§ **Passage**

SEATTLE — A complaint from a Forks woman has changed the national policy of the U.S. Forest Service in its use of Border Patrol agents for translation services.

A Latino woman from Forks who accompanied Benjamin Roldan Salinas of Forks on May 14, 2011, before his fatal flight from a Border Patrol agent has played a pivotal role in a federal decision on translation-assistance practices such as those that the U.S. Forest Service had requested from the Border Patrol before Roldan Salinas died.

The woman’s complaint, filed with the U.S. Department of Agriculture on her behalf by the Northwest Immigrant Rights Project, led to a ruling by the U.S. Department of Agriculture that was made public Thursday, Matt Kemp, the organization’s legal director, said Friday.

The USDA, which oversees the Forest Service, said the Forest Service’s use of Border Patrol agents as language interpreters and for law enforcement in stops involving Latinos on Washington state’s Olympic Peninsula is discriminatory.

The Office of the Assistant Secretary for Civil Rights within the USDA has ordered the agency to establish a new national policy so non-English speakers can use national forests and parks without an “escalated risk of harm,” The Seattle Times reported.

The Forest Service was ordered to institute civil rights training, develop a policy on data collection regarding traffic stops, report annually to the USDA civil rights office and provide bilingual staff and telephonic and radio interpretation services.

§ **Supplied data**
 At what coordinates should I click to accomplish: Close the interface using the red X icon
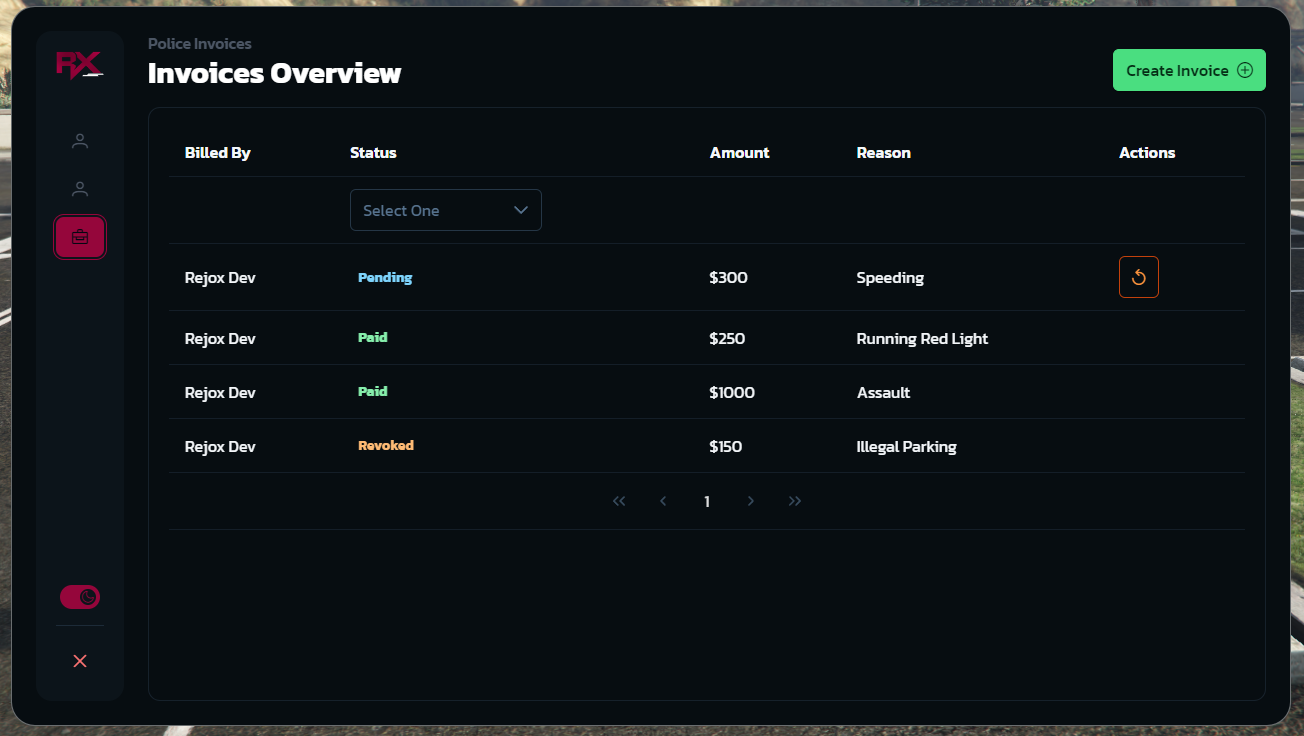[x=80, y=660]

§ **Exercise 1**
In the article about the Forest Service translation policy, which organization filed the woman's complaint with the U.S. Department of Agriculture?
§ **Exercise 2**
Extend the article about the Forest Service translation policy, picking up after its last paragraph.

§ **Written reply 1**
The Northwest Immigrant Rights Project.

§ **Written reply 2**
Specifically in Forks, the Forest Service office within three months must publish a notice that affirms its commitment to civil rights and informs people how to file civil right complaints.

The Forks Forest Service office also must publish the notice in all newsletters, mass mailings and other periodicals mailed by the agency for six months — in English and Spanish.

The notice posted in the Forks office will say that the Forest Service “subjected an individual to discrimination on the basis of her national origin during a traffic stop,” according to the ruling.

The woman who filed the complaint is the same person who is identified as M.N. in a similar complaint filed May 1 by the Northwest Immigrant Rights Project with the departments of Justice and Homeland Security.

That complaint cites six instances of alleged civil rights violations through use of Border Patrol agents as interpreters, including the incident that led to Roldan Salinas’ death by drowning in the Sol Duc River.

The USDA decision is being reviewed by U.S. Customs and Border Protection, the Border Patrol said Friday in a statement.

“CBP is committed to carrying out its law enforcement mission in a manner that fully respects civil rights and liberties,” the statement said.

The woman and Roldan Salinas, both Latinos, were picking salal in Olympic National Forest before they were stopped in their car by a Forest Service officer, according to the complaint.

When a Border Patrol agent arrived a short time later — Kemp said the Border Patrol was called before the stop — Roldan Salinas and the woman ran.

Although the woman was quickly apprehended, the man jumped into the fast-moving Sol Duc River.

The Border Patrol agent saw Roldan Salinas “go under the water,” the ruling said.

The agent “did not go into the water after [Roldan Salinas], because she felt the water was too swift for her to navigate it safely,” according to the text of the USDA decision.

A search by law enforcement agencies and local residents ensued, but Roldan Salinas’ body was found 4 miles downstream 21 days later.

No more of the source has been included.